MATERIAL TO PROCESS: Begin

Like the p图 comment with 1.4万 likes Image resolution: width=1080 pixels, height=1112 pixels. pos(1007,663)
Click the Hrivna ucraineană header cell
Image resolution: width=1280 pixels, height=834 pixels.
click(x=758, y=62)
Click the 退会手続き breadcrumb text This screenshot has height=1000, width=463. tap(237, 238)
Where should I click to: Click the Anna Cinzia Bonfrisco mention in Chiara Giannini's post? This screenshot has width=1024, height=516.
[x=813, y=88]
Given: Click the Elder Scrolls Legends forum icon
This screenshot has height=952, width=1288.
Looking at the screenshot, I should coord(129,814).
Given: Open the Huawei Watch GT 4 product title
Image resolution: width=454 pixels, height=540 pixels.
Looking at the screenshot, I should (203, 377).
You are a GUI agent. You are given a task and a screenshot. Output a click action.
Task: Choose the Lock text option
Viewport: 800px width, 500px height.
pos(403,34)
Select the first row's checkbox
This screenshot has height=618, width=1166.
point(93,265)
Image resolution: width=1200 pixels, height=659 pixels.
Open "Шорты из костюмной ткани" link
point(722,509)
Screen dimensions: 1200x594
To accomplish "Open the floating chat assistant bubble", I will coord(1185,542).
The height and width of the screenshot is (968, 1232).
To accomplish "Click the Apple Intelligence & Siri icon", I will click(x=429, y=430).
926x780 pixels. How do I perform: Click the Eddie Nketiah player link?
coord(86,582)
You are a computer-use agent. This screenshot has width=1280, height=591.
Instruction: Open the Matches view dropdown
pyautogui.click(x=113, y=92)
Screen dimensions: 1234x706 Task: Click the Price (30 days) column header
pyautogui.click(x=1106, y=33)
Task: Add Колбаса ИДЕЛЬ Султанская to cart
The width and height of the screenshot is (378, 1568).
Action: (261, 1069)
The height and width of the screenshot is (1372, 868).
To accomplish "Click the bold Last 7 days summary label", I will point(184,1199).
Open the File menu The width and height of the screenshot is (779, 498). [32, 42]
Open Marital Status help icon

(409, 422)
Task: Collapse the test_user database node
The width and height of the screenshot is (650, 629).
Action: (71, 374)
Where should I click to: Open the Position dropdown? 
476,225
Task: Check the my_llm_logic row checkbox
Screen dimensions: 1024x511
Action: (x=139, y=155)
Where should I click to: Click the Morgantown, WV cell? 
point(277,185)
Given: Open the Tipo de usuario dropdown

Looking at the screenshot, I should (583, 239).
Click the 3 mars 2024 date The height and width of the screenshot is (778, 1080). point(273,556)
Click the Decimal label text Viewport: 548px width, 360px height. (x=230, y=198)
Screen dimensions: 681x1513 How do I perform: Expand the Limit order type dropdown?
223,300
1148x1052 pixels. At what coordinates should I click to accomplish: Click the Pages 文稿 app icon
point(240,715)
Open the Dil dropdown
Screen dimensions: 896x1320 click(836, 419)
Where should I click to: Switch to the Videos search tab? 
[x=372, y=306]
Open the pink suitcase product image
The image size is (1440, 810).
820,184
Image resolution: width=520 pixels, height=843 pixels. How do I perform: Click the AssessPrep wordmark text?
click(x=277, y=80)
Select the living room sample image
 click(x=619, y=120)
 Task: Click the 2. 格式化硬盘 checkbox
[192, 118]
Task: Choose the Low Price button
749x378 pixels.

MATERIAL TO PROCESS: End

From the listing above, extract all records word for word.

Like the p图 comment with 1.4万 likes Image resolution: width=1080 pixels, height=1112 pixels. pos(1007,663)
Click the Hrivna ucraineană header cell
Image resolution: width=1280 pixels, height=834 pixels.
click(x=758, y=62)
Click the 退会手続き breadcrumb text This screenshot has height=1000, width=463. tap(237, 238)
Where should I click to: Click the Anna Cinzia Bonfrisco mention in Chiara Giannini's post? This screenshot has width=1024, height=516.
[x=813, y=88]
Given: Click the Elder Scrolls Legends forum icon
This screenshot has height=952, width=1288.
Looking at the screenshot, I should coord(129,814).
Given: Open the Huawei Watch GT 4 product title
Image resolution: width=454 pixels, height=540 pixels.
Looking at the screenshot, I should (203, 377).
You are a GUI agent. You are given a task and a screenshot. Output a click action.
Task: Choose the Lock text option
Viewport: 800px width, 500px height.
pos(403,34)
Select the first row's checkbox
This screenshot has height=618, width=1166.
point(93,265)
Image resolution: width=1200 pixels, height=659 pixels.
Open "Шорты из костюмной ткани" link
point(722,509)
Screen dimensions: 1200x594
To accomplish "Open the floating chat assistant bubble", I will coord(1185,542).
The height and width of the screenshot is (968, 1232).
To accomplish "Click the Apple Intelligence & Siri icon", I will click(x=429, y=430).
926x780 pixels. How do I perform: Click the Eddie Nketiah player link?
coord(86,582)
You are a computer-use agent. This screenshot has width=1280, height=591.
Instruction: Open the Matches view dropdown
pyautogui.click(x=113, y=92)
Screen dimensions: 1234x706 Task: Click the Price (30 days) column header
pyautogui.click(x=1106, y=33)
Task: Add Колбаса ИДЕЛЬ Султанская to cart
The width and height of the screenshot is (378, 1568).
Action: (261, 1069)
The height and width of the screenshot is (1372, 868).
To accomplish "Click the bold Last 7 days summary label", I will point(184,1199).
Open the File menu The width and height of the screenshot is (779, 498). [32, 42]
Open Marital Status help icon

(409, 422)
Task: Collapse the test_user database node
The width and height of the screenshot is (650, 629).
Action: (71, 374)
Where should I click to: Open the Position dropdown? 
476,225
Task: Check the my_llm_logic row checkbox
Screen dimensions: 1024x511
Action: (x=139, y=155)
Where should I click to: Click the Morgantown, WV cell? 
point(277,185)
Given: Open the Tipo de usuario dropdown

Looking at the screenshot, I should (583, 239).
Click the 3 mars 2024 date The height and width of the screenshot is (778, 1080). point(273,556)
Click the Decimal label text Viewport: 548px width, 360px height. (x=230, y=198)
Screen dimensions: 681x1513 How do I perform: Expand the Limit order type dropdown?
223,300
1148x1052 pixels. At what coordinates should I click to accomplish: Click the Pages 文稿 app icon
point(240,715)
Open the Dil dropdown
Screen dimensions: 896x1320 click(836, 419)
Where should I click to: Switch to the Videos search tab? 
[x=372, y=306]
Open the pink suitcase product image
The image size is (1440, 810).
820,184
Image resolution: width=520 pixels, height=843 pixels. How do I perform: Click the AssessPrep wordmark text?
click(x=277, y=80)
Select the living room sample image
 click(x=619, y=120)
 Task: Click the 2. 格式化硬盘 checkbox
[192, 118]
Task: Choose the Low Price button
749x378 pixels.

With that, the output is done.